** Begin QUOTED TEXT **

The appearance of the first signed and printed recipe books coincides with the end of the Middle Ages. And it is this moment – and not the arrival of New World products on the European table – that will mark the end of our journey (not least of all because some of those American imports will need centuries more before establishing themselves as “European”). Of course, as with most any ending, this point might just as easily be understood in the opposite sense – as a new beginning.

A space: Europe

The second ingredient in our alimentary journey is a space, or, in our case, perhaps rather a space en route to becoming a place: Europe. It is during the Middle Ages that the idea of Europe acquires historical meaning; Giuseppe Sergi, reflecting on this idea, shows how Europe gets built, piece by piece, in the encounters and exchanges among different peoples who, little by little, interact and integrate ever more fully. This integration results both from what we might call internal factors – the jarring moments of initial contact and subsequent coexistence provoked by the era’s different migrations – and all the more so from external ones, as the need to distinguish oneself from the other7, especially in terms of religious identity, coaxes fairly diverse groups to coalesce in order to solidify their own identities and values8. This does not mean, even in the most extreme simplification of things, that a unified Europe emerges, let ← 12 | 13 → alone a fixed, unchanging one that remains stable over the course of a thousand years. Quite the contrary: we must treat this new identity in its nuance. Choosing to understand Europe as a geographic, cultural, political, ethnic, or religious concept throws a wrench into the neat equation at every turn. And as difficult as it is to capture a geographic understanding of Europe, it is all the more challenging to capture its fixing in the imaginary, where Europe’s plastic boundaries can – and do – mutate according to the situation. If the so-called barbarians9 assume the identity of the other in the moments following their arrival, they are eventually assimilated, and the identity of the other transfers more or less permanently in directions east (Asia) and south (Africa), foreign lands full of dracones and leones. In the north, the border remains blurry and indiscernible; to the west, there are the Herculean columns – and, beyond those, only the endless sea10.

** End QUOTED TEXT **

## [GOAL 1]
Answer these about the passage on medieval Europe:
(a) What does the appearance of the first signed and printed recipe books coincide with?
(b) Who reflects on the idea of Europe and shows how it gets built, piece by piece?
(c) What lies to the west, beyond the Herculean columns?

** Begin STORED ROWS **

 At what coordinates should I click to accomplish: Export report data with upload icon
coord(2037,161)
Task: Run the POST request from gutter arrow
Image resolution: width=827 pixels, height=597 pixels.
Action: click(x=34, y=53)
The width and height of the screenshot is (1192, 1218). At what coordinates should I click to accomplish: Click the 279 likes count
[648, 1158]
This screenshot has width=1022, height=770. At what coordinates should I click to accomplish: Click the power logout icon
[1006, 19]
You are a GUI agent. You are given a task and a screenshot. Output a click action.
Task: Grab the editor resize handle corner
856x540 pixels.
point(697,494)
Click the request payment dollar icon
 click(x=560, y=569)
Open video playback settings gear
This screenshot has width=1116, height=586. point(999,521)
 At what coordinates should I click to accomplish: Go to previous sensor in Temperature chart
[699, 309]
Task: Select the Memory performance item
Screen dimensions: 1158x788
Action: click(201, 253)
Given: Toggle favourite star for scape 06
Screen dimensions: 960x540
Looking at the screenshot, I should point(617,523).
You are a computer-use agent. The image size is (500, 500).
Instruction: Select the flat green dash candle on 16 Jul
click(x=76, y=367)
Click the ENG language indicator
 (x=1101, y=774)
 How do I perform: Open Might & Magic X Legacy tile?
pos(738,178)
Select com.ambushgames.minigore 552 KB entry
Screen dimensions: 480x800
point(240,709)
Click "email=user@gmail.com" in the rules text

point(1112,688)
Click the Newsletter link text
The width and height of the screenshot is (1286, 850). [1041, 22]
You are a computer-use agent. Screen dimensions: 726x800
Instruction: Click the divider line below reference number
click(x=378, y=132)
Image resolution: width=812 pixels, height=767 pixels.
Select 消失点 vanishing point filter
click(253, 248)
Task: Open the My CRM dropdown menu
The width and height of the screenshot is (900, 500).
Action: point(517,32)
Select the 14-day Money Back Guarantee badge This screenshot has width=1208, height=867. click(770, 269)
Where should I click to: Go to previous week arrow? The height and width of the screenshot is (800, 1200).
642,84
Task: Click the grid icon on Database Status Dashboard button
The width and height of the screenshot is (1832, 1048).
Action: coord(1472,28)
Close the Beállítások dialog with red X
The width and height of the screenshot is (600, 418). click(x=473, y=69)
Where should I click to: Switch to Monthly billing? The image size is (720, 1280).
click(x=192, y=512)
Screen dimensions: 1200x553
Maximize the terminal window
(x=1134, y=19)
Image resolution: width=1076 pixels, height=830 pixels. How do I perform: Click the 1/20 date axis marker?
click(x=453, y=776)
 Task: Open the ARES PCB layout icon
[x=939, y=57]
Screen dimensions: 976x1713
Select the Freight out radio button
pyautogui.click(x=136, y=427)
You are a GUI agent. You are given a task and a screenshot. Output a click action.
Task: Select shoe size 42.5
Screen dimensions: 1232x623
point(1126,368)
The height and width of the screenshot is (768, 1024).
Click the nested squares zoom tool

** End STORED ROWS **

## [GOAL 2]
Please repeat the listing from the line with "Task: Open the ARES PCB layout icon" through its last line, with "Select" renamed to "Choose" and nothing else changed.

## [CORRECT OUTPUT 1]
(a) The end of the Middle Ages.
(b) Giuseppe Sergi.
(c) Only the endless sea.

## [CORRECT OUTPUT 2]
 Task: Open the ARES PCB layout icon
[x=939, y=57]
Screen dimensions: 976x1713
Choose the Freight out radio button
pyautogui.click(x=136, y=427)
You are a GUI agent. You are given a task and a screenshot. Output a click action.
Task: Choose shoe size 42.5
Screen dimensions: 1232x623
point(1126,368)
The height and width of the screenshot is (768, 1024).
Click the nested squares zoom tool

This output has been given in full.